Lab-made 'mild virus' mimics coronavirus, can aid drug, vaccine discovery: Study
Scientists have genetically modified a "mild virus" which generates antibodies in humans just like the novel coronavirus, but without causing severe disease, an advance which they say will enable more labs across the world to safely test drugs and vaccine candidates against COVID-19.
Scientists have genetically modified a "mild virus" which generates antibodies in humans just like the novel coronavirus, but without causing severe disease, an advance which they say will enable more labs across the world to safely test drugs and vaccine candidates against COVID-19. The researchers from the Washington University School of Medicine in St Louis in the US engineered the mildly infecting vesicular stomatitis virus (VSV) which virologists widely use in experiments by swapping one of its genes for one from the novel coronavirus SARS-CoV-2.
According to the study, published in the journal Cell Host & Microbe, the resulting hybrid virus infects cells, and is recognised by antibodies in humans just like SARS-CoV-2, but can be handled under ordinary laboratory safety conditions.
Since the novel coronavirus spreads easily via aerosols, and is potentially deadly, the scientists said it is studied only under high-level biosafety conditions.
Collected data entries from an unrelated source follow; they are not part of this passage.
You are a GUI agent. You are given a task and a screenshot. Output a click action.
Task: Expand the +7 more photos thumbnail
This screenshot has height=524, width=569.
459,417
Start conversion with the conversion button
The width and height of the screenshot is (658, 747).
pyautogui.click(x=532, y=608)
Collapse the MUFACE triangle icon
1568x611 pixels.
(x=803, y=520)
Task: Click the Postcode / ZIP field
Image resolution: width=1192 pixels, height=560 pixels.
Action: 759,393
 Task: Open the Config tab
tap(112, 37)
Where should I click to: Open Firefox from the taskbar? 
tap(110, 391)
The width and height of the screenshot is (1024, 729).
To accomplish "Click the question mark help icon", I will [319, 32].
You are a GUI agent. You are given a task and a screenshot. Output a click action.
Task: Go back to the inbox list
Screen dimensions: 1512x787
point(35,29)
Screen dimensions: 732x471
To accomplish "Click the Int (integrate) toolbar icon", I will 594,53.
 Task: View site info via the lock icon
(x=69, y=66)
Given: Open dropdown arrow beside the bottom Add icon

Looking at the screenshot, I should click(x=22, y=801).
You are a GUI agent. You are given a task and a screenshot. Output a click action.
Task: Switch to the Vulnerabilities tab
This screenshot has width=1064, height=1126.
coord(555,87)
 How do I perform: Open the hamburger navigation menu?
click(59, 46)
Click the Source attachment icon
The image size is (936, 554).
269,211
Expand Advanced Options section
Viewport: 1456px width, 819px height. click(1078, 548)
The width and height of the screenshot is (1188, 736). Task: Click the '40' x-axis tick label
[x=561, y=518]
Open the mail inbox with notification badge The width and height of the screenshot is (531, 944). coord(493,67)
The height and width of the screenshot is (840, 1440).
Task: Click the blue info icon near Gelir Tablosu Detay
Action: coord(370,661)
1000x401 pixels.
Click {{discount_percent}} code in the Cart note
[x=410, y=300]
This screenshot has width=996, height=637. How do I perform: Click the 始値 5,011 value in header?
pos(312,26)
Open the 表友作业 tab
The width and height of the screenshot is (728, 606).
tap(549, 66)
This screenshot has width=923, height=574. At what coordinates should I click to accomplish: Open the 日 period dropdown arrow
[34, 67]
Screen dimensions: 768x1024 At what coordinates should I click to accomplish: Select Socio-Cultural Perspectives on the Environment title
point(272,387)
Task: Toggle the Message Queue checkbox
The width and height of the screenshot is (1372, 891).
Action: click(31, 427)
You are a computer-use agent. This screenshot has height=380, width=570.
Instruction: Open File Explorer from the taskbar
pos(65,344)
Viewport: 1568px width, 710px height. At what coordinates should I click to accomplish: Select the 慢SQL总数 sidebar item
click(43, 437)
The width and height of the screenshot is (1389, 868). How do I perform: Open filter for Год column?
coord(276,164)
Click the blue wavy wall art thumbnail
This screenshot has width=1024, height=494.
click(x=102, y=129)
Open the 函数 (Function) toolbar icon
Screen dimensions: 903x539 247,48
They said scientists handling the infectious virus must wear full-body biohazard suits with pressurised respirators, and work inside laboratories with multiple containment levels and specialised ventilation systems.
While necessary to protect laboratory workers, the study note that these safety precautions slow down efforts to find drugs and vaccines for COVID-19 since many scientists lack access to the required biosafety facilities.
"I've never had this many requests for a scientific material in such a short period of time," said study co-senior author Sean Whelan from the Washington University School of Medicine.
"We've distributed the virus to researchers in Argentina, Brazil, Mexico, Canada and, of course, all over the US," Whelan said.
In order to create a model of SARS-CoV-2 that would be safer to handle, the scientists said they started with VSV, which they added is "fairly innocuous and easy to manipulate genetically. "
VSV, according to the researchers, is a workhorse of virology labs, and primarily a virus of cattle, horses and pigs.
They said it occasionally infects people, causing a mild flu-like illness that lasts three to five days.
The researchers removed the VSV's gene for its surface-protein, which it uses to latch onto and infect cells, and replaced it with the one from SARS-CoV-2, known as the spike (S) protein.
They said this switch created a new virus, dubbed VSV-SARS-CoV-2, that targets cells like the novel coronavirus, but lacks the other genes needed to cause severe disease.
The scientists then used serum from COVID-19 survivors and purified their antibodies, and showed that the hybrid virus was recognised by these antibodies very much like a real SARS-CoV-2 virus that came from a COVID-19 patient.
The study found that antibodies which prevented the hybrid virus from infecting cells also blocked the real SARS-CoV-2 virus from doing so.
It said the patient serum proteins that failed to stop the hybrid virus also failed to deter the real SARS-CoV-2.
The scientists also found that a decoy molecule was equally effective at misdirecting both viruses and in preventing them from infecting cells.
"Humans certainly develop antibodies against other SARS-CoV-2 proteins, but it's the antibodies against spike that seem to be most important for protection," Whelan said.
"So as long as a virus has the spike protein, it looks to the human immune system like SARS-CoV-2, for all intents and purposes," he added.
According to the researchers, the hybrid virus can help scientists across the world evaluate a range of antibody-based preventives and treatments for COVID-19.
They said the new virus could be used to assess whether an experimental vaccine elicits neutralising antibodies, and to measure whether a COVID-19 survivor carries enough neutralising antibodies to donate plasma to COVID-19 patients.
According to the study, the hybrid virus may also help identify antibodies with the potential to be developed into antiviral drugs.
"One of the problems in evaluating neutralizing antibodies is that a lot of these tests require a BSL-3 facility, and most clinical labs and companies don't have BSL-3 facilities," said Michael Diamond, who is also a professor of pathology and immunology at the Washington University School of Medicine.
"With this surrogate virus, you can take serum, plasma or antibodies and do high-throughput analyses at BSL-2 levels, which every lab has, without a risk of getting infected. And we know that it correlates almost perfectly with the data we get from bona fide infectious SARS-CoV-2," Diamond said.
Since the hybrid virus looks like SARS-CoV-2 to the immune system but does not cause severe disease, it is a potential vaccine candidate, he said, adding that the scientists are currently conducting animal studies to evaluate this possibility.